> [Collection entries]:
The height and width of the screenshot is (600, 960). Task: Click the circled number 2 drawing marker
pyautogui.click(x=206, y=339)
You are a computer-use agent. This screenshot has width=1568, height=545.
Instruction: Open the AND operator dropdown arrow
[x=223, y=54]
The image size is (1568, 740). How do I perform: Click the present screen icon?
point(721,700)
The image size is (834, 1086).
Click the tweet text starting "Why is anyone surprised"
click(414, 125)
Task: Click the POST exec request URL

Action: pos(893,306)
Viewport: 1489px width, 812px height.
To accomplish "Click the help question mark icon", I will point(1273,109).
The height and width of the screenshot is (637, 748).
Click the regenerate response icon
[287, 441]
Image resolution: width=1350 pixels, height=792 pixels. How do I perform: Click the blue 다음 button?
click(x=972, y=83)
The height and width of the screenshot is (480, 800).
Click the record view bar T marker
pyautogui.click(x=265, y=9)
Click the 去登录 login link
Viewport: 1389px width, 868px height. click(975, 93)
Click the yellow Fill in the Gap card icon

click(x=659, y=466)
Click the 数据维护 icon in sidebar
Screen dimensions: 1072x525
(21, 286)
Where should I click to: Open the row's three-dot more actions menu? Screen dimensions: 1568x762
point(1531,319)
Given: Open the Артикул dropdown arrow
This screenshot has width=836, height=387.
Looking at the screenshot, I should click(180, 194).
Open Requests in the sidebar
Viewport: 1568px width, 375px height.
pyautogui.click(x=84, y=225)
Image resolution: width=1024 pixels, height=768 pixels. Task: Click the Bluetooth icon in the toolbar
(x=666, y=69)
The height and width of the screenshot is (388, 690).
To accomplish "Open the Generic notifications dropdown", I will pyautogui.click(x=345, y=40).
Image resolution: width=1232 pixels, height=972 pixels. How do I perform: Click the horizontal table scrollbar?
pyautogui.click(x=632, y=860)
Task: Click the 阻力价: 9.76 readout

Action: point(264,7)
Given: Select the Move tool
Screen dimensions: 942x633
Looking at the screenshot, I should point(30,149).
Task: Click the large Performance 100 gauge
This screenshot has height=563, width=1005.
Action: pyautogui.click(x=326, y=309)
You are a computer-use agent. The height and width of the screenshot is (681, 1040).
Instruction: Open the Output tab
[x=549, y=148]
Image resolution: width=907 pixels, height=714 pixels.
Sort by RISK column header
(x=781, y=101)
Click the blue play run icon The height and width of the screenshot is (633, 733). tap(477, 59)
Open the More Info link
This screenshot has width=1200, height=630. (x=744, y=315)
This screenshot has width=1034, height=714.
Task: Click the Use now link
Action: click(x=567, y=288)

> [AIM OF THE TASK]: Copy the data above in full, character for character.

> [SOLUTION FOR THIS TASK]:
The height and width of the screenshot is (600, 960). Task: Click the circled number 2 drawing marker
pyautogui.click(x=206, y=339)
You are a computer-use agent. This screenshot has width=1568, height=545.
Instruction: Open the AND operator dropdown arrow
[x=223, y=54]
The image size is (1568, 740). How do I perform: Click the present screen icon?
point(721,700)
The image size is (834, 1086).
Click the tweet text starting "Why is anyone surprised"
click(414, 125)
Task: Click the POST exec request URL

Action: pos(893,306)
Viewport: 1489px width, 812px height.
To accomplish "Click the help question mark icon", I will point(1273,109).
The height and width of the screenshot is (637, 748).
Click the regenerate response icon
[287, 441]
Image resolution: width=1350 pixels, height=792 pixels. How do I perform: Click the blue 다음 button?
click(x=972, y=83)
The height and width of the screenshot is (480, 800).
Click the record view bar T marker
pyautogui.click(x=265, y=9)
Click the 去登录 login link
Viewport: 1389px width, 868px height. click(975, 93)
Click the yellow Fill in the Gap card icon

click(x=659, y=466)
Click the 数据维护 icon in sidebar
Screen dimensions: 1072x525
(21, 286)
Where should I click to: Open the row's three-dot more actions menu? Screen dimensions: 1568x762
point(1531,319)
Given: Open the Артикул dropdown arrow
This screenshot has width=836, height=387.
Looking at the screenshot, I should click(180, 194).
Open Requests in the sidebar
Viewport: 1568px width, 375px height.
pyautogui.click(x=84, y=225)
Image resolution: width=1024 pixels, height=768 pixels. Task: Click the Bluetooth icon in the toolbar
(x=666, y=69)
The height and width of the screenshot is (388, 690).
To accomplish "Open the Generic notifications dropdown", I will pyautogui.click(x=345, y=40).
Image resolution: width=1232 pixels, height=972 pixels. How do I perform: Click the horizontal table scrollbar?
pyautogui.click(x=632, y=860)
Task: Click the 阻力价: 9.76 readout

Action: point(264,7)
Given: Select the Move tool
Screen dimensions: 942x633
Looking at the screenshot, I should point(30,149).
Task: Click the large Performance 100 gauge
This screenshot has height=563, width=1005.
Action: pyautogui.click(x=326, y=309)
You are a computer-use agent. The height and width of the screenshot is (681, 1040).
Instruction: Open the Output tab
[x=549, y=148]
Image resolution: width=907 pixels, height=714 pixels.
Sort by RISK column header
(x=781, y=101)
Click the blue play run icon The height and width of the screenshot is (633, 733). tap(477, 59)
Open the More Info link
This screenshot has width=1200, height=630. (x=744, y=315)
This screenshot has width=1034, height=714.
Task: Click the Use now link
Action: click(x=567, y=288)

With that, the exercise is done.